営業損益まだら模様、キヤノン・リコー・セイコーエプソン…OA5社決算の中身
事務機器(OA)5社の2024年3月期(キヤノンは23年12月期)連結業績予想が9日出そろい、5社が増収を見込む。半導体を中心とする部品不足が解消傾向にあり、複合機の販売が堅調に推移する。ただ営業損益は増益が2社、減益が2社、黒字転換が1社と、まだら模様だ。ペーパーレスの潮流に伴って印刷需要は中長期的には緩やかな減少が見込まれる中、新事業の拡大やソリューションの強化などで多角化を加速することが求められる。

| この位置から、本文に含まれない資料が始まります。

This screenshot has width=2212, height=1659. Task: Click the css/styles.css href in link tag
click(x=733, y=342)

為替の円安などを背景に通期予想を上方修正したのは、キヤノンとセイコーエプソンの2社だった。キヤノンは個人消費や雇用環境も底堅く推移しているとし、下期以降もオフィス複合機の堅調が続くと見通す。23年4―6月期にはレーザープリンターが出荷の調整局面にあり減収となったが、下期の回復を見込む。プリンティング事業全体では新製品の販売強化などで、23年12月期に前期比5・6%の増収を目指す。
また監視カメラはセキュリティーに加え、製造や販売現場での生産性向上の用途での需要が強い。23年12月期にカメラ事業や医療事業は2ケタ増収を見通すなど、着実に新規領域が成長を続ける。

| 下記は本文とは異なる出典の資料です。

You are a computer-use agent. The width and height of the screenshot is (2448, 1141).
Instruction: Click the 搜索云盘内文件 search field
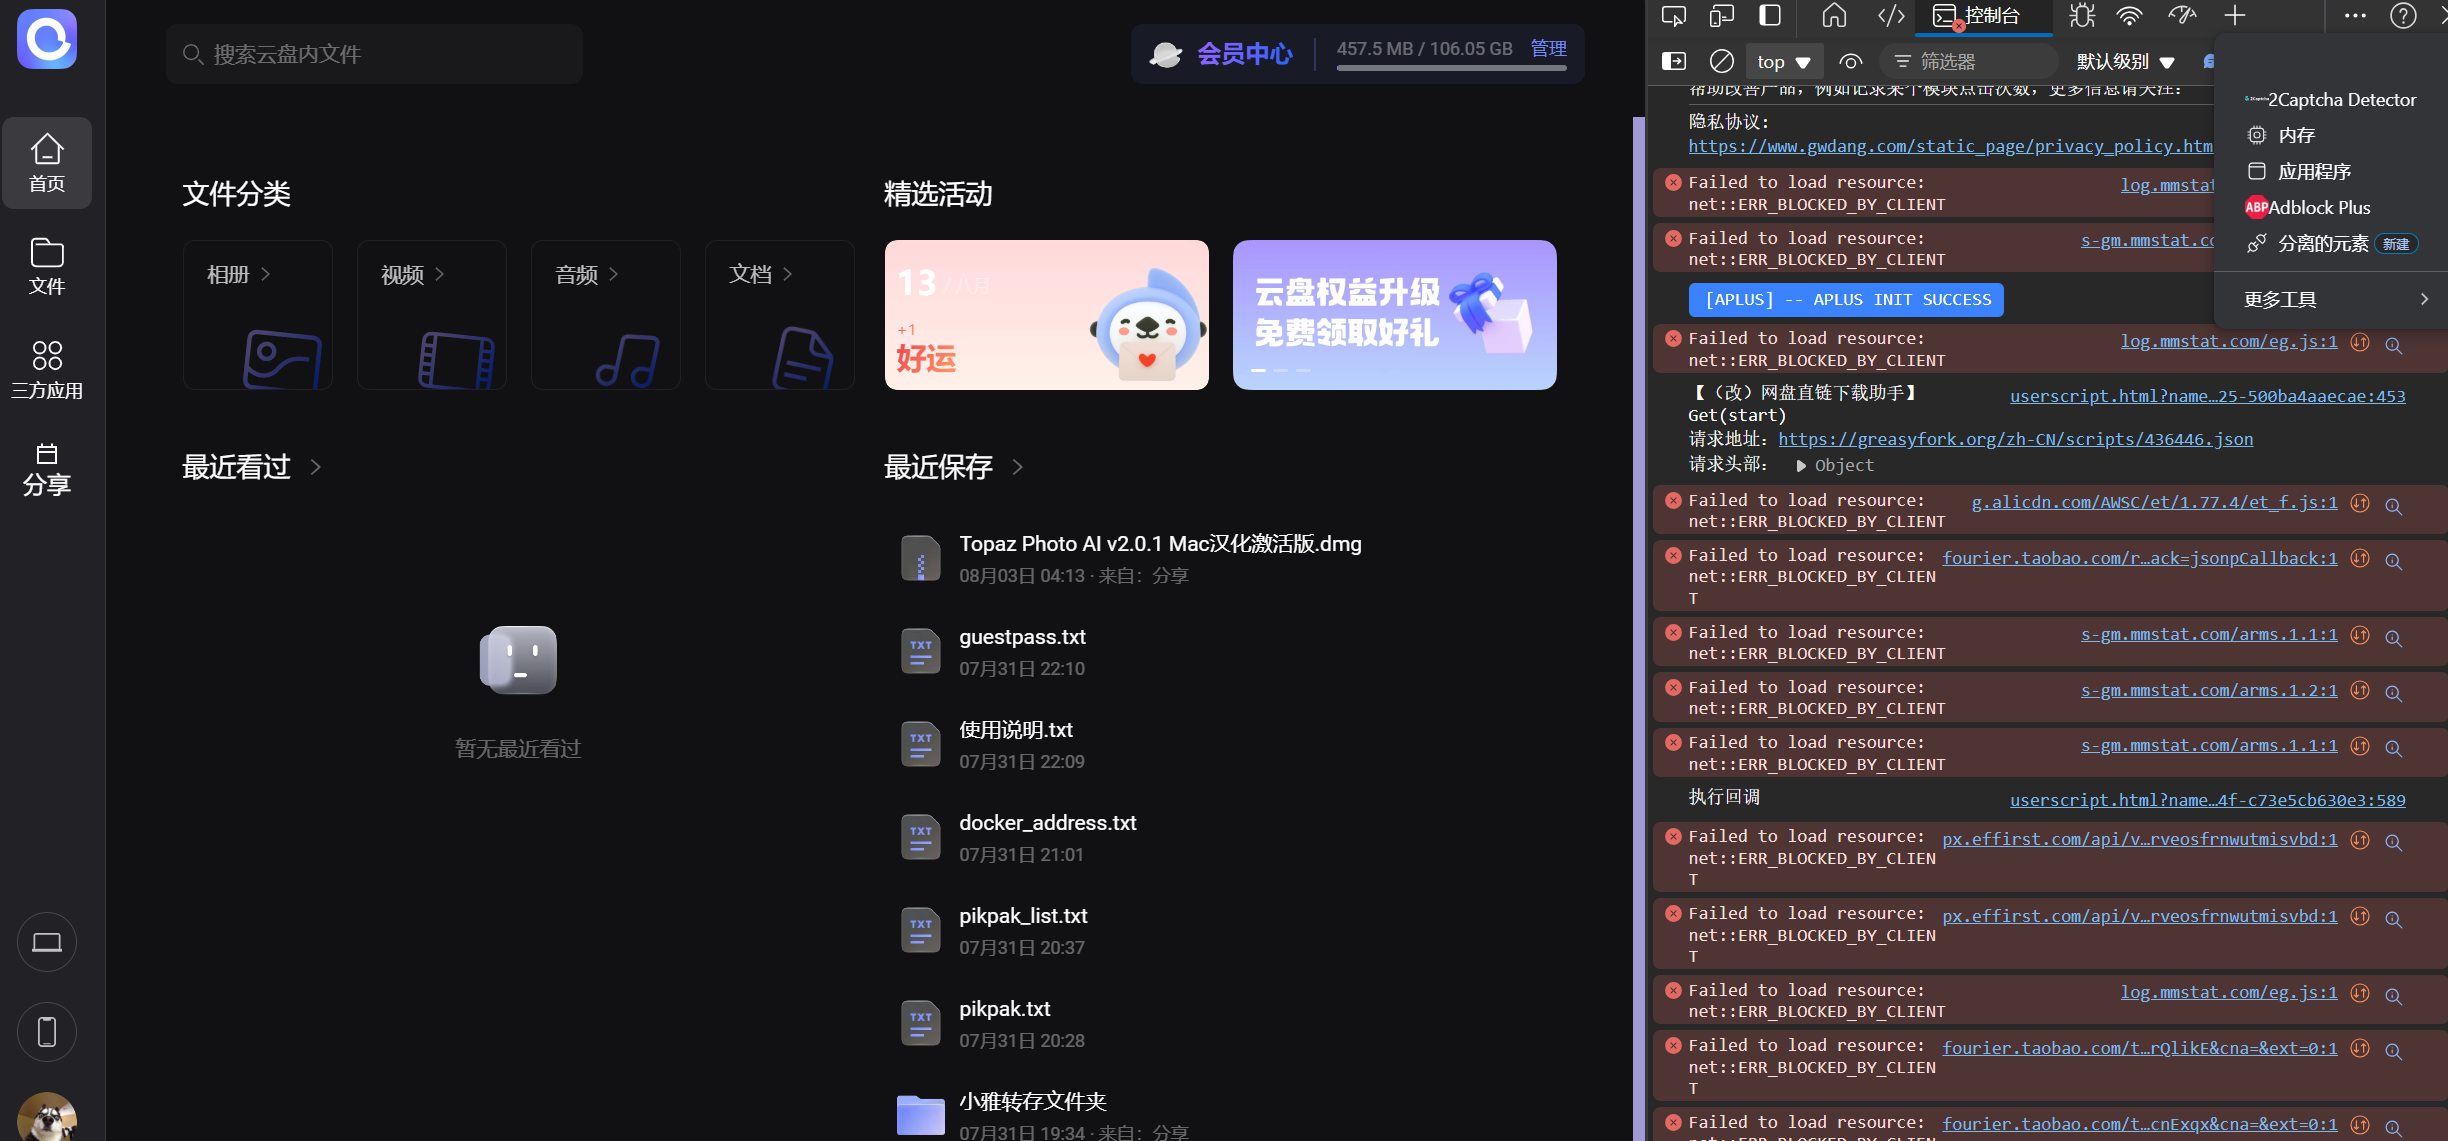coord(375,54)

セイコーエプソンは24年3月期に増収営業減益を見込むが、為替の円安進行を踏まえて事業利益を除く各利益項目を上方修正した。ただ「インフレなどによる買い控えや投資抑制が想定以上に厳しい」(瀬木達明代表取締役専務執行役員)。
一方、リコーは24年3月期の業績予想を据え置いた。23年4―6月期は、複合機の製品供給制約からの回復や受注残の解消に加え、オフィスサービスが好調に推移した。中堅・中小企業向けにIT機器や業務ソフトウエアなどを提供する「スクラムシリーズ」の売上高は前年同期比55%増だった。
富士フイルムホールディングス(HD)は24年3月期連結業績予想を据え置いたが、ビジネスイノベーション事業はコスト改善が進み、営業利益を上方修正した。23年4―6月期の同事業は複合機の欧米向け輸出が減少したものの、ITサービスなどが伸びて増収営業増益となった。
コニカミノルタはヘルスケア事業を成長の柱に位置付けてきたが、収益は回復途上だ。24年3月期連結決算で当期損益の黒字転換を見込む。